──────── Extract to read ────────

IMA and Certification

Figure 1. Dual-Dual Command Monitor lane AFCS architecture with single core processors.

Modern avionics systems are moving from federated systems to Integrated Modular Avionics (IMA) where multiple applications with mixed criticality reside on the same computing platform[7]. The IMA concept is detailed out in a set of standards like DO 297[1], and implementation guidelines like ARINC 653[5] and ARINC651[6]. A safety-critical avionics system has to be certified by the Federal Aviation Administration (FAA) in the United States or the European Aviation Safety Agency (EASA) in Europe, covering both hardware and software. The standard RTCA/ DO-254 (ED-80)[1] provides guidance for the development of airborne electronic hardware, and the standard RTCA/DO-178C (ED-12C)[2] provides guidance for the development of airborne software.

Advantages of multicore platforms in terms of performance, power, and size make them ideal for IMA applications. One of the application areas could be the dual redundant two channel command monitor lane architecture of Automatic Flight Control Systems. A typical IMA backplane is divided into Channel A and Channel B powered by independent power supply modules for redundancy. Four processing elements are required to host Channel A command and Channel A monitor, and Channel B command and Channel B monitor processes for primary AFCS, and similarly four processing elements for backup AFCS. Both IMA cabinets have to be connected with the interconnecting digital bus. So, we need four IMA cabinets and 8 processing elements to implement the above architecture, as shown in Figure 1.

Figure 2. Dual-Dual Command Monitor lane AFCS architecture with multicore processors.

With the introduction of multicore processing elements, Channel A command and Channel B monitor applications can be hosted on one computing platform P-1, and Channel B command and Channel A monitor can be hosted on the second computing platform P-2. It is then possible to implement Dual- Dual architecture with two IMA cabinets and four processing elements as shown in Figure 2, thus reducing the overall weight by 50%. Also, with increased processing power available, custom I/O processing modules can be integrated with the processing elements for handling memory and intensive signal processing, thereby reducing the external and cabling requirements. However, the isolation requirements of the functions hosted should be met, and robust partitioning needs to be ensured in the integrated environment.

Robust Partitioning

In IMA, robust partitioning, to achieve fault containment, has traditionally been implemented in the federated architecture with dedicated hardware per application or function. With the introduction of IMA and multicore, the robust partitioning property needs to be addressed and ensured[8].

──────── Material provided ────────

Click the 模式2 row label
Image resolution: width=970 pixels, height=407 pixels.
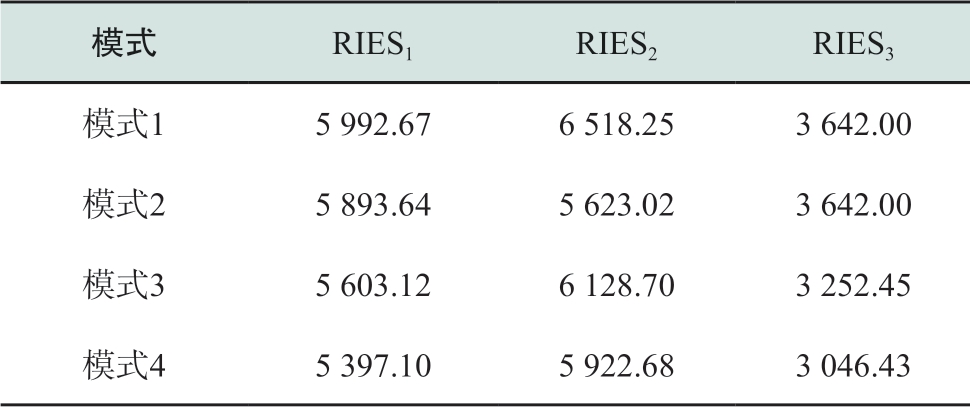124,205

────────
──────── Material provided ────────

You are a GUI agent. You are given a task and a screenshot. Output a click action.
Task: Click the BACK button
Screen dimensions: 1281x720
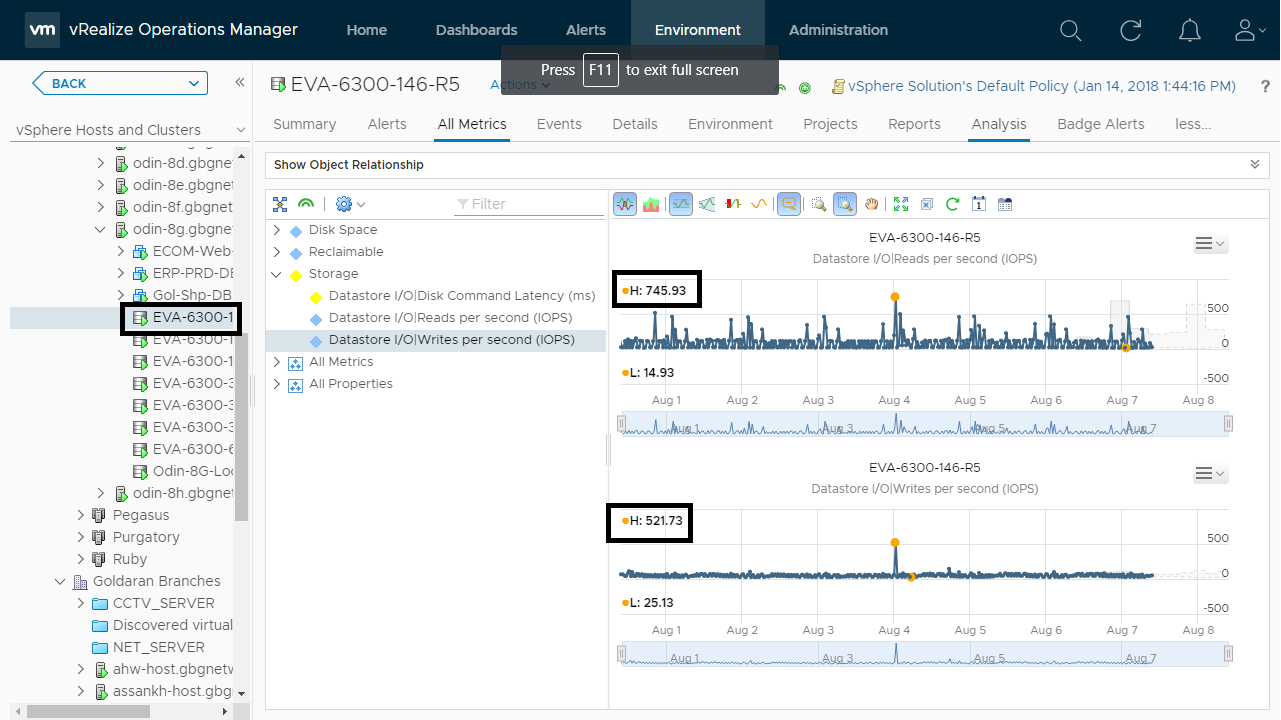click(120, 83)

────────

▶ Jobs
**1)** Transcribe the part of the avionics passage between "In IMA, robust" and "addressed and ensured[8].", inclusive.
**2)** In the rows, restate word for word the lines between the one holding "You are a GUI" and the one holding "click(120, 83)", inclusive. Leave the pictures out of your answer.
These rows are unrelated to the avionics passage.

▶ Results
**1)**
In IMA, robust partitioning, to achieve fault containment, has traditionally been implemented in the federated architecture with dedicated hardware per application or function. With the introduction of IMA and multicore, the robust partitioning property needs to be addressed and ensured[8].

**2)**
You are a GUI agent. You are given a task and a screenshot. Output a click action.
Task: Click the BACK button
Screen dimensions: 1281x720
click(120, 83)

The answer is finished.